What is expected: Only the lines from the start of the entries up to and including the line with "Task: Switch to the Storage sub-tab" should be written out, exactly as they stand.
-.-.-
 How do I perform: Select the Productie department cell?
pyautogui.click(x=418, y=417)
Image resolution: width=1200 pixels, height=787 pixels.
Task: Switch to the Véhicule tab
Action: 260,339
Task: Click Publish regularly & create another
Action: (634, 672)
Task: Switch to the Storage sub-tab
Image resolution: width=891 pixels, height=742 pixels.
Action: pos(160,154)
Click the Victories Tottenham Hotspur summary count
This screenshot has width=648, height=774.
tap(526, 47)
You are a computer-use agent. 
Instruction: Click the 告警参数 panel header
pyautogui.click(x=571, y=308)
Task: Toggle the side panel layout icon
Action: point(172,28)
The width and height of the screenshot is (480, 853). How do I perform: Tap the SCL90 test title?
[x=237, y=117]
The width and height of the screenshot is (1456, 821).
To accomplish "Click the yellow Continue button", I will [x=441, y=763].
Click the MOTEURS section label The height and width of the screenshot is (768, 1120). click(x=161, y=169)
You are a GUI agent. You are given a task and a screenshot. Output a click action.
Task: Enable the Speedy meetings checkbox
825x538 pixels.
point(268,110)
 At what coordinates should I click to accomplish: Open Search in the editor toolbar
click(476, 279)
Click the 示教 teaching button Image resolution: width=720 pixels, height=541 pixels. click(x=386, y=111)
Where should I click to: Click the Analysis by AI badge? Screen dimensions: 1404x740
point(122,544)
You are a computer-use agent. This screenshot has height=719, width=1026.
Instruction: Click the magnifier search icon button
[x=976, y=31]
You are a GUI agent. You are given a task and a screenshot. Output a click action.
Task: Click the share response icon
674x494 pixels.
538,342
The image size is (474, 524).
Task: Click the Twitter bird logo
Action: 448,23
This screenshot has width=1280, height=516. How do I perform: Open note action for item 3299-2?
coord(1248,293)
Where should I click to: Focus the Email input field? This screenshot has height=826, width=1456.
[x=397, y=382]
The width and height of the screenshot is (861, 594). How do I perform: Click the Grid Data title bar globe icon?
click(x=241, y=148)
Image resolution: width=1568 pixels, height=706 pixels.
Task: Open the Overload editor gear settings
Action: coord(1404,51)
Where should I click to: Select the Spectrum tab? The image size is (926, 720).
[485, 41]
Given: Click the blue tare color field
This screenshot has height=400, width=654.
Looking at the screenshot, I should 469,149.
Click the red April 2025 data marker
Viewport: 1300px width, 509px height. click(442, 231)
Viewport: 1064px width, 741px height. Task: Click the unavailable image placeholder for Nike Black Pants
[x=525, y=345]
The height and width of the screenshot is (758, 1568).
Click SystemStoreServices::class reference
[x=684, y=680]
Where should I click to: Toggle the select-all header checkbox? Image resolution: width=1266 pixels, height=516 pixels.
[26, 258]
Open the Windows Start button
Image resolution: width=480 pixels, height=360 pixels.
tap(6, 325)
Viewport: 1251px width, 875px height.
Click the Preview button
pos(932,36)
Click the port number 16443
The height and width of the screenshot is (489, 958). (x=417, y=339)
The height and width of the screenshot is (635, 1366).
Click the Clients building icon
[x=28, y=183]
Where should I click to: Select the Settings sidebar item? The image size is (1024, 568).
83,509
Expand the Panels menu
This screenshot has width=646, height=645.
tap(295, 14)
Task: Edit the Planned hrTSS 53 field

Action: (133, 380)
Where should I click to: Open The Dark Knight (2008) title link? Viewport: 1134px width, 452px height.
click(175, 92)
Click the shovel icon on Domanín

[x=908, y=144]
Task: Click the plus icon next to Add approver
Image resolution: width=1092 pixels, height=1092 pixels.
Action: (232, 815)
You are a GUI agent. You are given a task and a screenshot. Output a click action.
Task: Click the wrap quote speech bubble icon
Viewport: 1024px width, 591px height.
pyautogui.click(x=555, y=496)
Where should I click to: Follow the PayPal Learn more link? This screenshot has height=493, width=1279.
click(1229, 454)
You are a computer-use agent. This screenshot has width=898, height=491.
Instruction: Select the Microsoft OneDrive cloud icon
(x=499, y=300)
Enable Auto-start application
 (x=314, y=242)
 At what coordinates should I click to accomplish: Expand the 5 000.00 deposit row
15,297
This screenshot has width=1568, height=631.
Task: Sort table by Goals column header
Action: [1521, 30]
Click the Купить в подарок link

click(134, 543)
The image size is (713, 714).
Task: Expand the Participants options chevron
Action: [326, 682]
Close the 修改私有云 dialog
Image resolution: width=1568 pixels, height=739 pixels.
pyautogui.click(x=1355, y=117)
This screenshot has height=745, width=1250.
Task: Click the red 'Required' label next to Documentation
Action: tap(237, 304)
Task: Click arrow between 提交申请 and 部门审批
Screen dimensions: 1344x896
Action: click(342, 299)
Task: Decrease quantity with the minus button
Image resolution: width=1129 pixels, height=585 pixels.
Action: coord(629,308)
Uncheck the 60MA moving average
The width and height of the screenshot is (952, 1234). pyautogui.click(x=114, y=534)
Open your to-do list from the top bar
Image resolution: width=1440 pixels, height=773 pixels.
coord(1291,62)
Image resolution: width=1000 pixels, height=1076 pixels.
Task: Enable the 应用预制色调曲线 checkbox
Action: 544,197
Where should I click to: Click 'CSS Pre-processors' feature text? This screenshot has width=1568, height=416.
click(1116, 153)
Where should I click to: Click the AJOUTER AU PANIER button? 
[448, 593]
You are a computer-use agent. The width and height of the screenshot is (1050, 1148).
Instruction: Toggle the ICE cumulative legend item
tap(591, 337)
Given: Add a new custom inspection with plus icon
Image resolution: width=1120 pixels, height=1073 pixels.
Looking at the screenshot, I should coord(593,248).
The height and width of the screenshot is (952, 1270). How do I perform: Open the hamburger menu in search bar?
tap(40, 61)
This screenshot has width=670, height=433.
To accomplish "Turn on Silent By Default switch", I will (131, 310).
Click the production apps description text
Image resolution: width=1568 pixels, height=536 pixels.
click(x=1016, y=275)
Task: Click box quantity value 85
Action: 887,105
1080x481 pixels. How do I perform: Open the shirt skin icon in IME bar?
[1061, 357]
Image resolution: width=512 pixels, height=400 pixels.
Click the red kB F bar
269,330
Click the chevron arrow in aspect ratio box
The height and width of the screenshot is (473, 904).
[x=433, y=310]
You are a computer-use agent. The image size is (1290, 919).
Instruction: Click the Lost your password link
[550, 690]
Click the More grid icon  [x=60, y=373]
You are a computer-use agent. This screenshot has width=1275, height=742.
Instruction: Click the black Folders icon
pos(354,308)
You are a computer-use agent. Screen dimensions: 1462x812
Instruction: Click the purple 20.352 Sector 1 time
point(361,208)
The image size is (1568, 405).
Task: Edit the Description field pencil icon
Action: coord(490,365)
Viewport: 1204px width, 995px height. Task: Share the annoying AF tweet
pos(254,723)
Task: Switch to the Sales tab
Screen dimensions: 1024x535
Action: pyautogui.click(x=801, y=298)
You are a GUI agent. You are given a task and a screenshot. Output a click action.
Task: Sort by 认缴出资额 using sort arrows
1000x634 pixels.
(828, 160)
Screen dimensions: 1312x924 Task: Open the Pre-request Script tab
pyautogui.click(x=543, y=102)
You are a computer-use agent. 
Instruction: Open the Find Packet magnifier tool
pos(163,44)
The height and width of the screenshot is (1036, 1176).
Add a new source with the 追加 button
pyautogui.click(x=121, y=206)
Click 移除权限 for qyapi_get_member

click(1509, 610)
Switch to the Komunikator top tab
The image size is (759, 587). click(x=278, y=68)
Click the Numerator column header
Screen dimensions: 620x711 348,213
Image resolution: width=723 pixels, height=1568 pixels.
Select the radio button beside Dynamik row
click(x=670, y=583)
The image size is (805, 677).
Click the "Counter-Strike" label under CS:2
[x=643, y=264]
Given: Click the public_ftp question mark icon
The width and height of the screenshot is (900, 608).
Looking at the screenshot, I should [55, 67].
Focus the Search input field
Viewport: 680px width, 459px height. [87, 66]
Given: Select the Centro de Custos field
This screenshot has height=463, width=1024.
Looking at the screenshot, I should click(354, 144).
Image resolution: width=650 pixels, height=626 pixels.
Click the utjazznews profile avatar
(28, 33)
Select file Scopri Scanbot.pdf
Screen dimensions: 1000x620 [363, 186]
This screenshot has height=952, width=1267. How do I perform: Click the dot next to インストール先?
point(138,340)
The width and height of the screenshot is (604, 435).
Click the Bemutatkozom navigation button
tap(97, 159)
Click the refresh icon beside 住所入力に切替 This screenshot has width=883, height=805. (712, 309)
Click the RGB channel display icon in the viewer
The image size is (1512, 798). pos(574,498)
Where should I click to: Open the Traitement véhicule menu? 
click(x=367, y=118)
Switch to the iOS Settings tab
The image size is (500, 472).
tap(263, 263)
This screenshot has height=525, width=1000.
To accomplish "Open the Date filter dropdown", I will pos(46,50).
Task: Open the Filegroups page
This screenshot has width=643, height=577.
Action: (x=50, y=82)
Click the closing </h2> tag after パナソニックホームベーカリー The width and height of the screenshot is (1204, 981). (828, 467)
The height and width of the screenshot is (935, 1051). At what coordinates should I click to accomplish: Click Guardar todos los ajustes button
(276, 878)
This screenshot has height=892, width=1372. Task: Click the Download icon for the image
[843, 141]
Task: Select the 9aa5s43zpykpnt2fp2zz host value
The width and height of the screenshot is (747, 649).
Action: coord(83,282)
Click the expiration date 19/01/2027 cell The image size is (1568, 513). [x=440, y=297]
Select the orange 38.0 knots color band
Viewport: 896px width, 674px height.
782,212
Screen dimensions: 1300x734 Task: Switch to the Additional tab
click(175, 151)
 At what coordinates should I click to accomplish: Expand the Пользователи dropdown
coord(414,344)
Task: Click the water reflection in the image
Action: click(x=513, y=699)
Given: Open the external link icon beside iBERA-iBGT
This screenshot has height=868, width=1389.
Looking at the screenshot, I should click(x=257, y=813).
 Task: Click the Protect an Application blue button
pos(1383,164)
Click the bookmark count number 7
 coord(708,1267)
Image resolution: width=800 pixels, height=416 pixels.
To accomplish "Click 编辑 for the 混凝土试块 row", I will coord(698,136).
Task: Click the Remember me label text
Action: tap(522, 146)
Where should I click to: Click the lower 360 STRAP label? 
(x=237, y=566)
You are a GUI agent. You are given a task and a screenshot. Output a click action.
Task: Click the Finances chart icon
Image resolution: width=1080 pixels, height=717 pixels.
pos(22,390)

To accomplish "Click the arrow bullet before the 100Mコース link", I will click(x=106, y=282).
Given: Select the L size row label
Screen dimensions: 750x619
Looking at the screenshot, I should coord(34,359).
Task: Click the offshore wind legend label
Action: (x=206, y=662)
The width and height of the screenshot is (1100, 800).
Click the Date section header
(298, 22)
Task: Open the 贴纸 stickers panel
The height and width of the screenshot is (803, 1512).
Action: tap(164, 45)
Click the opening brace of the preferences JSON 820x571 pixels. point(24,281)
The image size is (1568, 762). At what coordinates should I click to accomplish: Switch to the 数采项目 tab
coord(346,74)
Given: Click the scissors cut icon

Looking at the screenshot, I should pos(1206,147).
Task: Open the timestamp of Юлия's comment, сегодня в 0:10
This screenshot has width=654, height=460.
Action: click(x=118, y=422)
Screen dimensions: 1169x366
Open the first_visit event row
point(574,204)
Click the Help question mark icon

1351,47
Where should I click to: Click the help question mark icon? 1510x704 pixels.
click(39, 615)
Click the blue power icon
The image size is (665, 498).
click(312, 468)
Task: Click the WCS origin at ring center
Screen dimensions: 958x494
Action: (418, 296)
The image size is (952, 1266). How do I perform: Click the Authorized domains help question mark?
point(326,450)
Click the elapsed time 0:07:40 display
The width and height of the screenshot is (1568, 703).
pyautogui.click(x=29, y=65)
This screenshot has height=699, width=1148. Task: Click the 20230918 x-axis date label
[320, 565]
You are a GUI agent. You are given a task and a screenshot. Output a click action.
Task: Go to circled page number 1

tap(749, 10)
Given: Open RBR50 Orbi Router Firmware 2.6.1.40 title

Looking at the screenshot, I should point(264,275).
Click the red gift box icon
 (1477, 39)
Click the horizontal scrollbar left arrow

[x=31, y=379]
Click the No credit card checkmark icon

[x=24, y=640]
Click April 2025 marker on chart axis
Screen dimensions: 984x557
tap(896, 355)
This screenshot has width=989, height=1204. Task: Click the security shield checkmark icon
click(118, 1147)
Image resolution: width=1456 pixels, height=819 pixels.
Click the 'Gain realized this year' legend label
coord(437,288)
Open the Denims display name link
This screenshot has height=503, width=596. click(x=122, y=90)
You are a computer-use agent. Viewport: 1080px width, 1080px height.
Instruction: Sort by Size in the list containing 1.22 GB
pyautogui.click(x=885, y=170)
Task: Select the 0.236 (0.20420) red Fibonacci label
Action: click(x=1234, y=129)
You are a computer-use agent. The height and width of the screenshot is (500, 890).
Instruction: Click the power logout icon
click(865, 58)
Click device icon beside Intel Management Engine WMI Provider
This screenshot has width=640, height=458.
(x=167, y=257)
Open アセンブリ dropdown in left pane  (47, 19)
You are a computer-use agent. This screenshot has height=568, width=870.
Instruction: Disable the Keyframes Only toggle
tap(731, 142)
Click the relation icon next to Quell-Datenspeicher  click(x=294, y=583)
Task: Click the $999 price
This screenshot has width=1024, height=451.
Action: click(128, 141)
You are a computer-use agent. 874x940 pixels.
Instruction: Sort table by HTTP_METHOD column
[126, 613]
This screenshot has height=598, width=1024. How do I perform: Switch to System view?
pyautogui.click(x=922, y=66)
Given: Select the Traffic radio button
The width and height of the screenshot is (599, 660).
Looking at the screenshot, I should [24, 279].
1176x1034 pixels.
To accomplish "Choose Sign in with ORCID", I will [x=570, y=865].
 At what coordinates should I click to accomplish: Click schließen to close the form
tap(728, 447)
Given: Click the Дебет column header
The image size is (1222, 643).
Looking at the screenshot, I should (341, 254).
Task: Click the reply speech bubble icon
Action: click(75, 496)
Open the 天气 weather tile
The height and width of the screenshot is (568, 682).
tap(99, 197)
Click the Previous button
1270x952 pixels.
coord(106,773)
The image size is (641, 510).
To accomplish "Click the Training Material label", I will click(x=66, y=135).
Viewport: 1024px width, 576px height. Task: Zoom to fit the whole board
-.-.-
Response to this task:
 How do I perform: Select the Productie department cell?
pyautogui.click(x=418, y=417)
Image resolution: width=1200 pixels, height=787 pixels.
Task: Switch to the Véhicule tab
Action: 260,339
Task: Click Publish regularly & create another
Action: (634, 672)
Task: Switch to the Storage sub-tab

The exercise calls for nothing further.